L’altro giorno, su Twitter, una lettrice – Ida di Martino – ha scritto: «Stiamo diventando troppo soccer addicted o victim. Si discute di calcio come neanche più di politica». Il tema non è nuovo. Ne parlò Gigi Riva in una splendida intervista concessa qualche mese fa al Corriere della Sera: “Adesso mi sembra quasi che vogliano mascherare i problemi del Paese con il calcio, tenendo le persone inchiodate al televisore per non far aprire il frigo vuoto”. Questo incipit apparentemente autocritico non è il preludio a una qualche forma di ravvedimento editoriale, per carità. È – in questo caso – solo uno spunto per riportare nell’alveo della ragionevolezza l’attesa per la partita Inter-Napoli, in programma sabato sera a San Siro.

Giustamente, e fisiologicamente, quotidiani e tv stanno pompando l’evento come se fosse una sfida all’Ok Corral. Gli spunti non mancano. I due allenatori che sfidano il loro passato, le dichiarazioni non certo carine rilasciate da Moratti a proposito della parentesi interista di Benitez – su cui la Gazzetta ha svolto una meritoria opera di chiarezza -, il sempre vivace rapporto a distanza tra Mazzarri e De Laurentiis, nonché la componente nostalgica dei tifosi del Napoli, oltre alla trecento partite in azzurro di Marek Hamsik. Benissimo. Detto e scritto tutto questo, la verità è una: questa partita non serve a niente. Al Napoli interessa proprio zero e all’Inter qualcosina ma non troppo.

Non neghiamo qui, sul Napolista, feudo fondatore del rafaelismo, che la contrapposizione col mazzarrismo c’è stata e c’è ancora. Non sono pochi i tifosi colpiti dalla sindrome del “mi ritorni in mente, bella come sei, come non sei tu”. Ma da rafaeliti non abbiamo alcun timore a dire che baratteremmo molto volentieri una sconftta anche sonante sabato sera con un successo sette giorni più tardi allo stadio Olimpico di Roma. Dovessimo perdere contro la Fiorentina, allora sì che sorbirsi i mazzarriani non sarà piacevole. Stiamo assistendo con un certo stupore alle polemiche di questo scorcio di campionato: un pareggio fuori casa a Udine viene vissuto come una sorta di psicodramma collettivo (alimentato, bisogna riconoscerlo, dalle dichiarazioni post-partita di Rafa), così come la sconfitta di Parma. Il campionato del Napoli non ha più granché da dire. Il terzo posto è praticamente in cassaforte, così come il secondo è aritmeticamente perduto. È fisiologico che la squadra viva cali di concentrazione.

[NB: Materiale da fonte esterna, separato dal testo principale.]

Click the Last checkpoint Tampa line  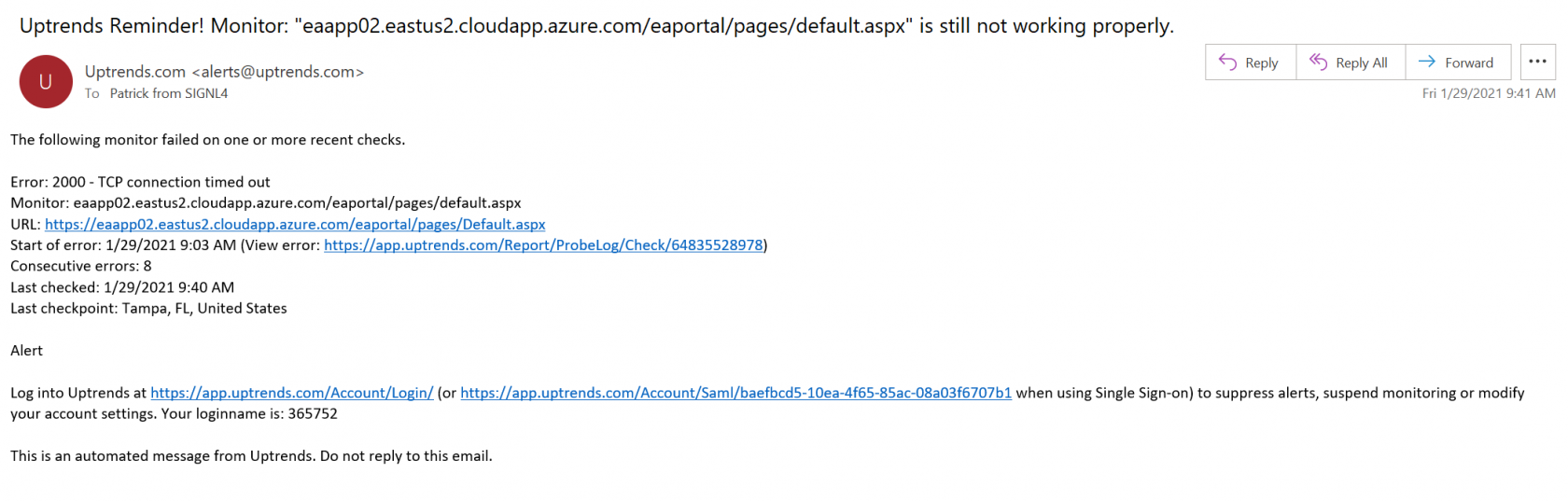point(148,308)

Resta ovviamente il bilancio della stagione. I tanti punti perduti con le squadre medio-piccole; il girone di ritorno al di sotto delle attese e di quello d’andata (terminammo il girone con 42 punti, ora ne abbiamo 68). Va tutto bene, le critiche, i malumori, le insofferenze. Noi la pensiamo in maniera diversa, ma ci sta. Quel che non ci sta è provare a caricare di motivazioni una partita che sarà di rodaggio per il Napoli. Ovviamente speriamo di vincere; abbiamo persino tante possibilità di uscire vittoriosi sabato sera da San Siro. Anche un successo sposterà poco. È una sfida preparatoria. La rivincita, se di rivincita vogliamo parlare, ma anche questo termine è improprio, ci fu all’andata. Vincemmo 4-2, eravamo appena usciti dalla Champions con le lacrime di Higuain e l’Inter era più vicina in classifica. La partita poteva avere un suo significato anche perché ci sentivamo ancora in corsa per il titolo.

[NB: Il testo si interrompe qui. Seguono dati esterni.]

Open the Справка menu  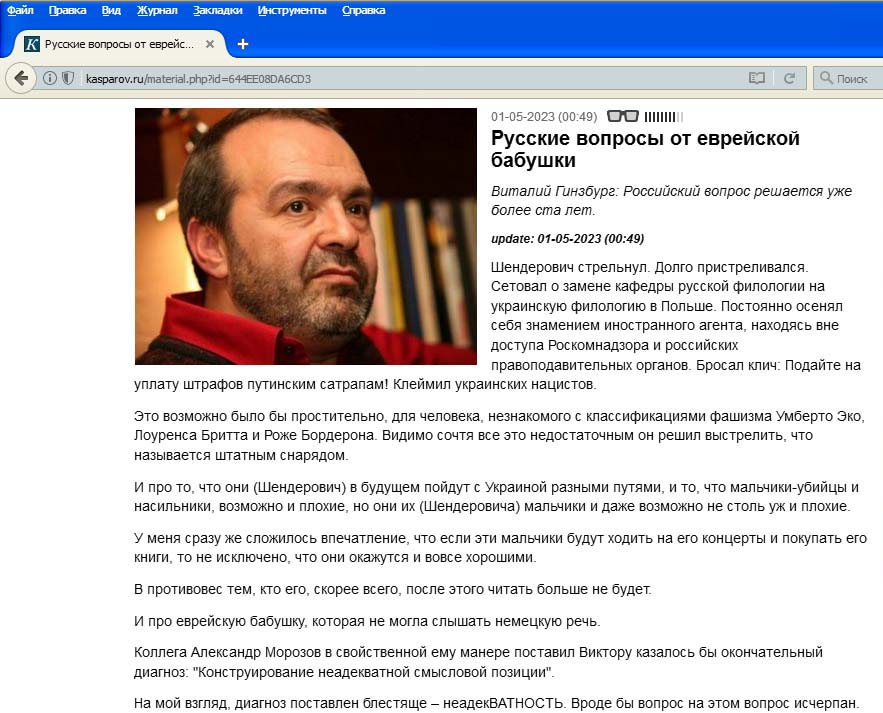[363, 10]
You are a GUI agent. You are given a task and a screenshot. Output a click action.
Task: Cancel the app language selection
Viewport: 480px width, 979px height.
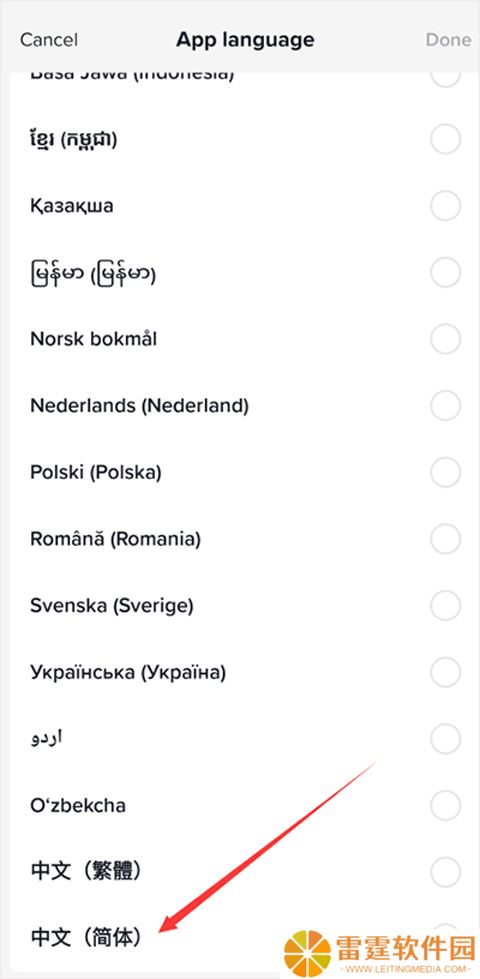[49, 41]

Sabato sera, a Milano, nessuno piangerà. Lacrime, invece, potrebbero essere versate all’Olimpico. Non sappiamo ancora se di gioia o di amarezza. Vedremo. Resta quello l’ultimo atto del primo anno di Benitez. Noi, come sapete, ci stiamo preparando psicologicamente grazie al racconto a puntate di Vittorio Zambardino.